Regulation of Escherichia coli Pathogenesis by Alternative Sigma Factor N

Abstract

σ^N (also σ⁵⁴) is an alternative sigma factor subunit of the RNA polymerase complex that regulates the expression of genes from many different ontological groups. It is broadly conserved in the Eubacteria with major roles in nitrogen metabolism, membrane biogenesis, and motility. σ^N is encoded as the first gene of a five-gene operon including rpoN (σ^N), ptsN, hpf, rapZ, and npr that has been genetically retained among species of Escherichia, Shigella, and Salmonella. In an increasing number of bacteria, σ^N has been implicated in the control of genes essential to pathogenic behavior, including those involved in adherence, secretion, immune subversion, biofilm formation, toxin production, and resistance to both antimicrobials and biological stressors. For most pathogens how this is achieved is unknown. In enterohemorrhagic Escherichia coli (EHEC) O157, Salmonella enterica, and Borrelia burgdorferi, regulation of virulence by σ^N requires another alternative sigma factor, σ^S, yet the model by which σ^N-σ^S virulence regulation is predicted to occur is varied in each of these pathogens. In this review, the importance of σ^N to bacterial pathogenesis is introduced, and common features of σ^N-dependent virulence regulation discussed. Emphasis is placed on the molecular mechanisms underlying σ^N virulence regulation in E. coli O157. This includes a review of the structure and function of regulatory pathways connecting σ^N to virulence expression, predicted input signals for pathway stimulation, and the role for cognate σ^N activators in initiation of gene systems determining pathogenic behavior.

Figure 1

Conservation and function of rpoN operon products.

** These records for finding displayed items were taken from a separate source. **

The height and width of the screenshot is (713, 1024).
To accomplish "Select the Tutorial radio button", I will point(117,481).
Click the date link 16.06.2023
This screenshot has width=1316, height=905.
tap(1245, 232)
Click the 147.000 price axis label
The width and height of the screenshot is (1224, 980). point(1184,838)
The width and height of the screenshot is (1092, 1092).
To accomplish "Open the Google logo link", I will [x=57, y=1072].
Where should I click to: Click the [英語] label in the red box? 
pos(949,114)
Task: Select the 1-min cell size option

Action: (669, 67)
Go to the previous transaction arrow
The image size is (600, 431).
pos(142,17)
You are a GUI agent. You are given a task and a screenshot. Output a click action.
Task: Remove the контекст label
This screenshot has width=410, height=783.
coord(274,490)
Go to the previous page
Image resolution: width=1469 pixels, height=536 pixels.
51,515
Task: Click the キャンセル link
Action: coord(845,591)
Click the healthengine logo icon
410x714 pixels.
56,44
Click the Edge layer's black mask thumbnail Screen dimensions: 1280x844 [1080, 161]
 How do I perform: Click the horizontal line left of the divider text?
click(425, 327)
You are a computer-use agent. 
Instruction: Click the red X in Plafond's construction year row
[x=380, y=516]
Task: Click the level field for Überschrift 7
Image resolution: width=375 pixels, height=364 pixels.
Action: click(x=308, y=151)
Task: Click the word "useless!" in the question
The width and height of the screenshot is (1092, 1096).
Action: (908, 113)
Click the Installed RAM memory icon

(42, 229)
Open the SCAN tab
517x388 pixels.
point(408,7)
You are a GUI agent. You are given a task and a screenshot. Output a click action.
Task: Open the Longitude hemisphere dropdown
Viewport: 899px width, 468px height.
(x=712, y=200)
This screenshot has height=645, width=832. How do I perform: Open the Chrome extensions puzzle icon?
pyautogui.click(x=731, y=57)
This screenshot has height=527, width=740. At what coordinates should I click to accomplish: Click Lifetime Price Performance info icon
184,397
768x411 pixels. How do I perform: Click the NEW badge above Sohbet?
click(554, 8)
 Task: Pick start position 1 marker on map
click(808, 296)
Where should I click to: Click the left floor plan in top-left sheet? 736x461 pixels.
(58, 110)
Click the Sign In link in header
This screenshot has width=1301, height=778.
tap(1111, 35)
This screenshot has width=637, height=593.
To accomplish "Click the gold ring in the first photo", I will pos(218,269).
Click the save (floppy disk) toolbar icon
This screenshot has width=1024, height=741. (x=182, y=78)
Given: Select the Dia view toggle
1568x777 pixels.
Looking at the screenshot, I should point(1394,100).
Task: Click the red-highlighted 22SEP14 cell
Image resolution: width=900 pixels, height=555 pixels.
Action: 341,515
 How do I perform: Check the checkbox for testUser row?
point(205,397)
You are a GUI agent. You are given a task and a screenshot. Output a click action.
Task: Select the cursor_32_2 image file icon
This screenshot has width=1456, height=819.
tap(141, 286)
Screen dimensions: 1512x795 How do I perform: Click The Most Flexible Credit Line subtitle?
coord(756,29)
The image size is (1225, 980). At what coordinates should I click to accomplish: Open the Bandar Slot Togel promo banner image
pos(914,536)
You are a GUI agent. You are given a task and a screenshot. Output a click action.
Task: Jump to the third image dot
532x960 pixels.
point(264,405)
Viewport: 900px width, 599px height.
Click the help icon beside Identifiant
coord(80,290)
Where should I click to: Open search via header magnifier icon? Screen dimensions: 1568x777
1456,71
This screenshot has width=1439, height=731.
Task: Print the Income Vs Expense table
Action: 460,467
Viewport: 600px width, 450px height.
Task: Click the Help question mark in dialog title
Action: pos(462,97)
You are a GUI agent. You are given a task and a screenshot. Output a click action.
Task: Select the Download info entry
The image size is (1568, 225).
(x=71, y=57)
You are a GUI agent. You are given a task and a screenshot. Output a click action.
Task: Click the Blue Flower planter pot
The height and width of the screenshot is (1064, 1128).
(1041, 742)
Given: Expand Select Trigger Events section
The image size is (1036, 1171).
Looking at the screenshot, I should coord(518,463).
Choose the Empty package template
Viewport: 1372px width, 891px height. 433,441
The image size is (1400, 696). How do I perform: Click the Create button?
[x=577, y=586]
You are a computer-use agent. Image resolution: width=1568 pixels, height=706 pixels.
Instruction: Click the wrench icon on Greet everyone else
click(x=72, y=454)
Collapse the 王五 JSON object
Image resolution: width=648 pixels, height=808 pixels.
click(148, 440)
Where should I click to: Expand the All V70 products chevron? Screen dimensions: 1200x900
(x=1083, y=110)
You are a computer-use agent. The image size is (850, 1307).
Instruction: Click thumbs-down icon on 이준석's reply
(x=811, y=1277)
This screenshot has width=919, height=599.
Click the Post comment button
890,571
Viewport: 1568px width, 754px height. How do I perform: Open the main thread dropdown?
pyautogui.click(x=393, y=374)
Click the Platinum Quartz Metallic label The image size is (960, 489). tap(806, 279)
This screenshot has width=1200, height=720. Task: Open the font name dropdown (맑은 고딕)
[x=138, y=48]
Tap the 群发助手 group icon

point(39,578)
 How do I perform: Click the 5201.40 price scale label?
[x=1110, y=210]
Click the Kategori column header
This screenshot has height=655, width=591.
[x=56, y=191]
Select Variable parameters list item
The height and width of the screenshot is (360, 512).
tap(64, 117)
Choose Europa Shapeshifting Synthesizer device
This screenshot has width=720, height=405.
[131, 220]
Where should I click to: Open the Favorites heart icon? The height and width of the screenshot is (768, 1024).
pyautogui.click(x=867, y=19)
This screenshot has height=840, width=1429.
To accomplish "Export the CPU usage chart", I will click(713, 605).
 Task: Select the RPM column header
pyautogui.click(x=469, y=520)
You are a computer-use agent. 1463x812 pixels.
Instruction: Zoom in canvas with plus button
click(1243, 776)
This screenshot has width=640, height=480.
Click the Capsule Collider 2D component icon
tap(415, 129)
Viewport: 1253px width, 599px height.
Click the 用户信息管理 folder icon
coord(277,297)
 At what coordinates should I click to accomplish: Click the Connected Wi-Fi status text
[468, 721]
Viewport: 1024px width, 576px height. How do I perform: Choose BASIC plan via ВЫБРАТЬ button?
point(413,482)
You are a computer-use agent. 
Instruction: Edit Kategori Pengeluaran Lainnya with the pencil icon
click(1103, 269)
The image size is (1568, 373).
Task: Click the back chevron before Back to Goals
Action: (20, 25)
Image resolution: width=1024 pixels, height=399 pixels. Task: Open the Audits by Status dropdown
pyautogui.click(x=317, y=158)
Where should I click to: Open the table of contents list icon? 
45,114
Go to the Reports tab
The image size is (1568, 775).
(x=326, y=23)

The rpoN operon is controlled by a single σ⁷⁰ promoter and consists of 5 genes (nucleotide length is given below each). See the text for a discussion of each product and its function. Percent nucleotide identity for each gene (entire ORF) is given for species of Escherichia, Shigella, and Salmonella relative to E. coli K-12 MG1655; the npr gene is absent in Salmonella.

Figure 2

Hypothesized interactions of σ^N and σ^S in B. burgdorferi, E. coli, and S. enterica. In B. burgdorferi, σ^N directly activates rpoS (encoding σ^S) transcription requiring the σ^N EBP Rrp2. In E. coli, σ^N indirectly reduces σ^S activity in a manner requiring σ^S antagonist FliZ, FlhDC, and σ^N EBP NtrC. In S. enterica, σ^S indirectly activates rpoN (encoding σ^N) transcription, requiring an unknown regulator(s). See the text for further details.

Figure 3

Structure of the σ^N-σ^S pathway regulating GDAR and LEE gene systems in E. coli O157. σ^N and cognate EBP NtrC initiate transcription of motility regulator flhD. FlhD activates transcription of σ^S antagonist, fliZ. FliZ repression of σ^S activity leads to downregulation of GDAR central regulator gadE and concomitant upregulation of the LEE. Increased LEE expression is predicted to occur through increased pchA or decreased gadE transcription. GadE activates transcription of GDAR system glutamate (Glu) decarboxylases (gadA/gadB) for catalytic acid detoxification, converting Glu to γ-aminobutyric acid (GABA).

Figure 4

Role for σ^N activators (EBPs) QseF and NtrC in the regulation of E. coli O157 pathogenesis. The σ^N EBPs QseF and NtrC activate σ^N-dependent virulence gene regulation in E. coli O157 in response to discrete input signals. The QseF-dependent pathway is sensitive to norepinephrine/epinephrine (NEPI/EPI) and autoinducer 3 (AI-3), whereas NtrC responds to nitrogen (N) and acetyl phosphate (AcP). Both QseF and NtrC positively regulate attaching and effacing (AE) lesion formation through different regulatory pathways (see text for details). QseF enhances AE formation by activation of espF_U (also known as tccP), whereas NtrC enhances AE formation by decreasing σ^S activity. Pathways may intersect at glnB. QseF can activate glnB transcription, the product of which (PII) interferes with phosphorylation of NtrC by sensor kinase NtrB. NtrC can also be activated by AcP. QseF is activated by sensor kinase QseE, as well as several noncognate sensor kinases. See the text for further details. P, Phosphate; LEE, locus of enterocyte effacement; GDAR, glutamate-dependent acid resistance.